Die deutschen Bürger scheinen auch nicht zufrieden mit diesen Vorhaben zu sein:
Vereinzelt wurden bereits Forderungen öffentlich, wonach Geimpfte gegenüber Nichtgeimpften gesellschaftlich bevorzugt werden sollten. Denkbar sei zum Beispiel, dass Restaurants, Hotels oder auch Fluggesellschaften nur Menschen mit Impfung als Gäste oder Passagiere zulassen. Solche Überlegungen werden nach der vorliegenden YouGov-Umfrage nur von einem kleinen Teil (sechs Prozent) der Befragten unterstützt.

Allerdings könnten sich 23 Prozent dies vorstellen, falls eine Übertragung des Virus durch Geimpfte sicher ausgeschlossen werden kann.
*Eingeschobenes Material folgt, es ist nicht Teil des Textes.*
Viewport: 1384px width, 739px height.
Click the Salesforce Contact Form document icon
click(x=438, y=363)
Darüber gebe es jedoch nach derzeitigem Stand keine gesicherten Erkenntnisse, wie dpa berichtet. Eine große Mehrheit (62 Prozent) der Befragten sprach sich für eine Gleichbehandlung von Geimpften und Nichtgeimpften aus.
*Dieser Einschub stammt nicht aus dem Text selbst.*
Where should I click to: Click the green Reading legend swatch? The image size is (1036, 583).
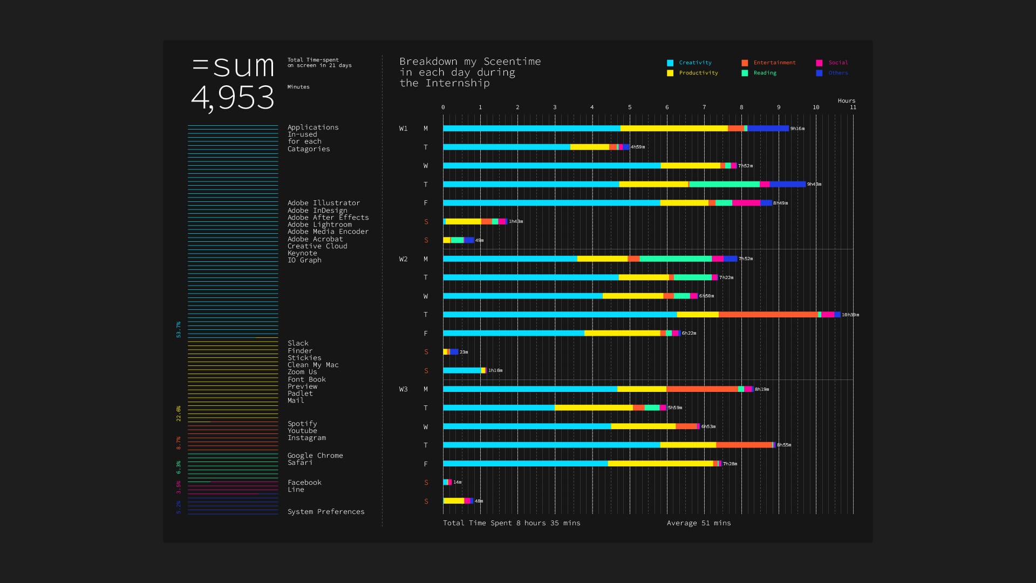[745, 73]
Bundesgesundheitsminister Jens Spahn (CDU) beabsichtige, in der kommenden Woche eine Regierungserklärung zur Impfkampagne abzugeben, wie dpa berichtet. Darin wolle er zu Planung, Ablauf und Perspektiven der Impfungen Stellung nehmen. Hintergrund dürfte unter anderem die Kritik des Koalitionspartners SPD und von Teilen der Opposition sein, die Impfungen kämen zu schleppend voran.